We do see a lot of professionals also using Facebook. What we see them using Facebook, is what Facebook is used for. About fifty percent of Facebooks page views are photo sharing, the status update stuff is very cool, there's a lot games like poker and so on. So it's the same people that are using them. But, for example, if you are a journalist, you are looking for a source or an expert, or you are looking for the right person to do a deal with or to sell to at a company, or you are an entrpreneur and you are looking for advisors. For all those things, the functions on Linkedin are a hundred times better than they are on the social portals. So we don't really feel it's encroaching on our business use cases, but yes obviously some of the people who only formerly were using Linkedin, because they were 42 and a successful professional are now using both, but for different reasons.

How do you see the internet in general developing through this crisis?

The internet is transforming a lot of ways in which we communicate and collaborate. That was part of the idea in founding Linkedin. And I think it's a tidal wave. Maybe it gets accelerated in the troubles of 2009, but it's a massive transformation that's underway either way.

Where do see Linkedin going in Germany and Europe,do you have any plans to expand or introduce something new?

One of the reasons why I am here in Davos is we are going to be very serious about Europe this year. We have over nine million people in Europe. We are the largest European professional networking site. We are already in Spanish, we are in French, German will obviously be coming (the German version of Linkedin was in fact launched a few days after the inteview this week), as will some other European languages. We believe that we are already the best network to do cross European, we are also the best network to do internal for the U.K., internal for Scandinavia, internal for the Netherlands, so our goal is to achive that status everywhwere in Europe.

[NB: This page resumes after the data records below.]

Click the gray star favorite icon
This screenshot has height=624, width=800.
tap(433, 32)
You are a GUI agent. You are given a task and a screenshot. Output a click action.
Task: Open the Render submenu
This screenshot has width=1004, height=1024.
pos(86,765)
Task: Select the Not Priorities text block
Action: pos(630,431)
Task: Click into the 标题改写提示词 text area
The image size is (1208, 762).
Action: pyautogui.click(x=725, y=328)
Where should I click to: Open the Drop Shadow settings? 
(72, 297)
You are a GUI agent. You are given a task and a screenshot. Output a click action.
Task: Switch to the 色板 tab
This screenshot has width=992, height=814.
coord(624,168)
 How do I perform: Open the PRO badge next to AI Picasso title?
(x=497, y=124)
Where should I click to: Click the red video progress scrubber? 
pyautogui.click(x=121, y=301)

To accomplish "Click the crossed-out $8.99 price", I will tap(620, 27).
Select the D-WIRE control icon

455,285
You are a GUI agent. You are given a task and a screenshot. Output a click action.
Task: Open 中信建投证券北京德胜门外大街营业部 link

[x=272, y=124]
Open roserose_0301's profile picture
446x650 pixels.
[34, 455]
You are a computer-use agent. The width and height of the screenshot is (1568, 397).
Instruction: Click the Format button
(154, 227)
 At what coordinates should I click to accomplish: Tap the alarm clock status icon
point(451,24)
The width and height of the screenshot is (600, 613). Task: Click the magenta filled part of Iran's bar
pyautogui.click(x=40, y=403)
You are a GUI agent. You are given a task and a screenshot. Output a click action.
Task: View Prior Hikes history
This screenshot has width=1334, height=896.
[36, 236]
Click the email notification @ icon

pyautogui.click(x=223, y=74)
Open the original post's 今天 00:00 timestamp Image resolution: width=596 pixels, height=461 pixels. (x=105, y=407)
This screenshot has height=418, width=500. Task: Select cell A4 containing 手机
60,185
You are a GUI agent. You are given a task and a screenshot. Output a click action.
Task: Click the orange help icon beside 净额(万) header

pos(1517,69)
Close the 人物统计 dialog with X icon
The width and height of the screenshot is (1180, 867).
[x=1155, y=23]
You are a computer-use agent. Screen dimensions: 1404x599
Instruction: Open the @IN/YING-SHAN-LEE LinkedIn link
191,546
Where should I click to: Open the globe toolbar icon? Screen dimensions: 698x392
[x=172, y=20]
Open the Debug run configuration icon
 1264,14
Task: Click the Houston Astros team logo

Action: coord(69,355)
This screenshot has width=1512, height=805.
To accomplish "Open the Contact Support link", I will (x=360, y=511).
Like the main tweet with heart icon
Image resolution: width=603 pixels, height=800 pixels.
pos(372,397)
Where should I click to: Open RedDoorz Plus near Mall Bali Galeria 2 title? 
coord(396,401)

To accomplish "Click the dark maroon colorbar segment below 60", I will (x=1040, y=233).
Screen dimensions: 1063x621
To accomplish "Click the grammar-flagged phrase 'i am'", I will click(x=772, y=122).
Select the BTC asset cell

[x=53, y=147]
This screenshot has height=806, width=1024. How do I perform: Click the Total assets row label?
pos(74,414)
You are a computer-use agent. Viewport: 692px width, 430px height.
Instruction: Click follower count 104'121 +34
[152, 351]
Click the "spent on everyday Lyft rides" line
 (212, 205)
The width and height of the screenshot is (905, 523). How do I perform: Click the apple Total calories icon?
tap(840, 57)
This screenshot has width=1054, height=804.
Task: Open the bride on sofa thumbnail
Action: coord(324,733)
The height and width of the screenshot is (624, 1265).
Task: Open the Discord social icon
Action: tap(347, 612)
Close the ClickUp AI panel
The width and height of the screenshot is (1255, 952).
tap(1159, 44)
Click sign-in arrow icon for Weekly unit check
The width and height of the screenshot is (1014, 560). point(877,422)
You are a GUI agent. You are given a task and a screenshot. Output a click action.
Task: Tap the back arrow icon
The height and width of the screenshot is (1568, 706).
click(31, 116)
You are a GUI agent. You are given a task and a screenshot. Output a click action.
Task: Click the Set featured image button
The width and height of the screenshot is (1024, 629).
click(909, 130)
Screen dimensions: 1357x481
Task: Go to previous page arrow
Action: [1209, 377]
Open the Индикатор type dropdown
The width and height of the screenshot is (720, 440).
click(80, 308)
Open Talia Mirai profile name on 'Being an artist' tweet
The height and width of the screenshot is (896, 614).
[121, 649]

Let's talk about Barack Obama. He has been in office for roughly two weeks now. What is your sense of his first steps of his new administration?

I think he has been very good at being focused. That's extraordinarily important. From what I can see and I don't have inside information, but I can see him focusing on two things. One is stimulus package and fixing the economy. And he is soliciting ideas very broadly about how to do that well, which is very good, because it's open to a variety of new ideas. And the second one is the U.S. reputation internationally and communicating in the most tangible, possible way: We are a member of the world order, not ignoring it, not running roughshot over it. So I think those are the exact right things to focus on. You have to get to a bunch of other ones later, but those are the right two things to start focusing on.